Think about your own life.

Do you find that the things that have been difficult tend to occupy more space in your memory than the happy times? Does the power of the “bad” overshadow the power of the “good?”

Positive psychologists would argue that although it is important to look at and deal with life’s challenges, it is equally important to view your life through the lens of your successes.

One of the interesting aspects of positive psychology is its grounding in empirical research.

In other words, it is not simply about the “power of positive thinking,” a criticism often leveled at the movement by its detractors.

According to the Positive Psychology Center, research in the field has demonstrated some interesting findings that challenge our assumptions about how to find happiness.

For example, we’ve all fallen into the trap of thinking that our lives would be better if we just had more money.

Yet, a 1996 study found that wealth is only weakly correlated to happiness across cultures, once basic needs for food, clothing and shelter are adequately met.

A 2000 study found that people who express gratitude on a regular basis have better physical health and are more optimistic in the long term.

Another 2000 study found that activities like shopping or indulging in food, which make people happy in the short term, tend not to produce lasting results and produce diminishing returns over time, debunking the long-held myth of the power of “retail therapy”!

Of course, these findings cannot be taken as universally true, or as a prescription for behavior.

However, they can begin to lend some insight into how we develop as optimists or pessimists.

Taken in context with the substantial body of research in the field on the biological and social causes of depression, these findings can be useful tools for better understanding the full scope of human experience.

Dr. Seligman’s book, “Learned Optimism,” utilizes a number of techniques grounded in cognitive-behavioral therapy to begin to look at ways to shift one’s worldview from the pessimistic to the optimistic.

One central principle in cognitive therapy is the concept of “cognitive distortions.”

Cognitive distortions are ways of thinking that are often unconscious and automatic — yet are distorted and not based in a fair assessment of reality.

A common example is “fortune telling,” when we claim to “know” what others are thinking or how things will turn out without reasonable evidence in either direction.
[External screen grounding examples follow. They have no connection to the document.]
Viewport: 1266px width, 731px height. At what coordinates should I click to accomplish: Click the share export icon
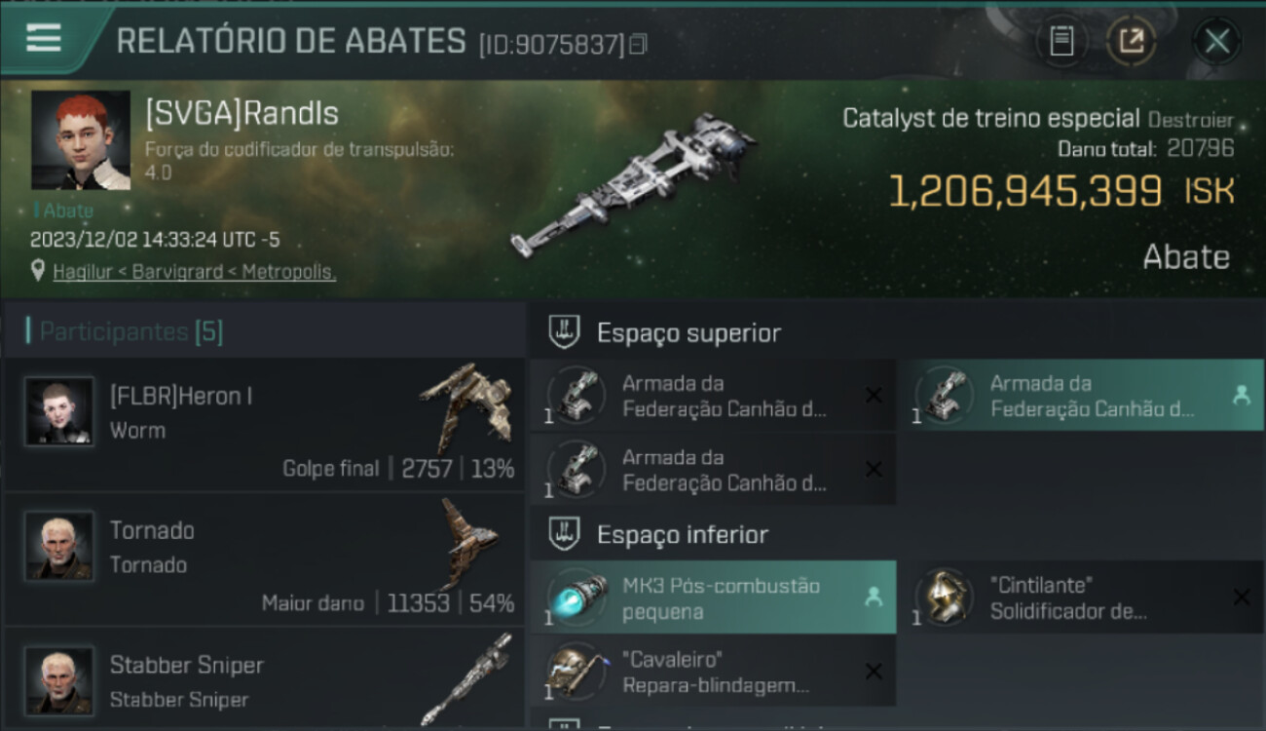(x=1132, y=41)
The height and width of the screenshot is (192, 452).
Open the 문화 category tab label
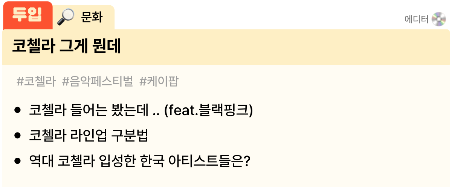pos(92,17)
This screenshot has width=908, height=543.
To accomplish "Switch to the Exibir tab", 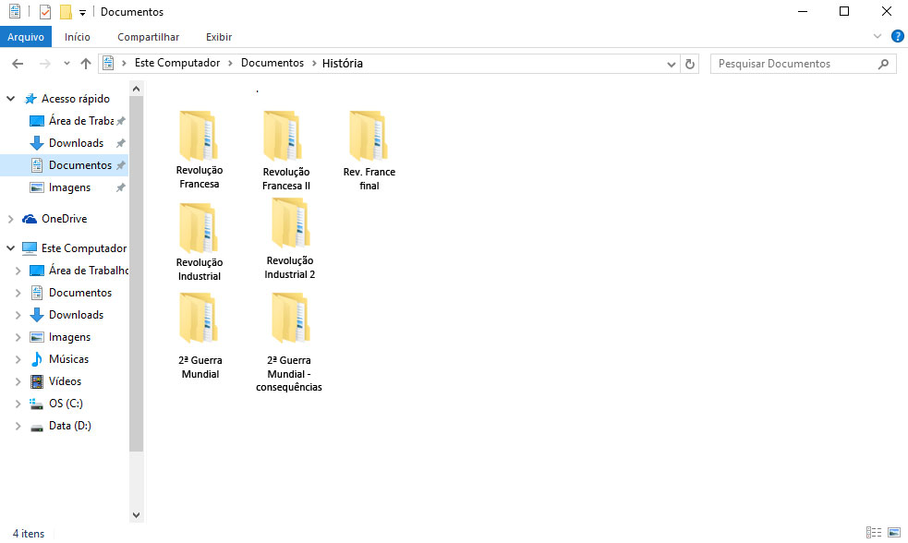I will click(x=219, y=36).
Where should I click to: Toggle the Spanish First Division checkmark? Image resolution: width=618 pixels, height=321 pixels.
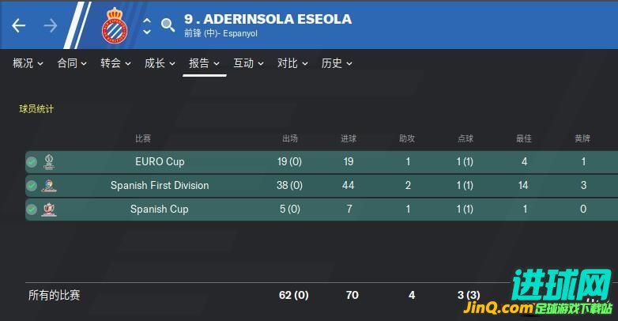(32, 185)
How many times have you played for others and thought, “Everyone hated that,” only to find out that many people loved your performance?

Through practice, one can learn to identify common distortions and restructure one’s thinking so that automatic thoughts are more rationally based.

A more balanced thought might be, “I played well. Some people liked it and some didn’t.”

By visiting the Web site of the Positive Psychology Center at, you can participate in online research by taking dozens of short questionnaires which measure things like current happiness, enduring happiness, character strengths, capacity for forgiveness and work-life satisfaction.

By taking the questionnaires, you can contribute to the growing body of research in the field and learn something about yourself at the same time.

Your results are kept completely anonymous to the researchers, but may be interesting for you and a starting point for self-reflection about your own outlook on life.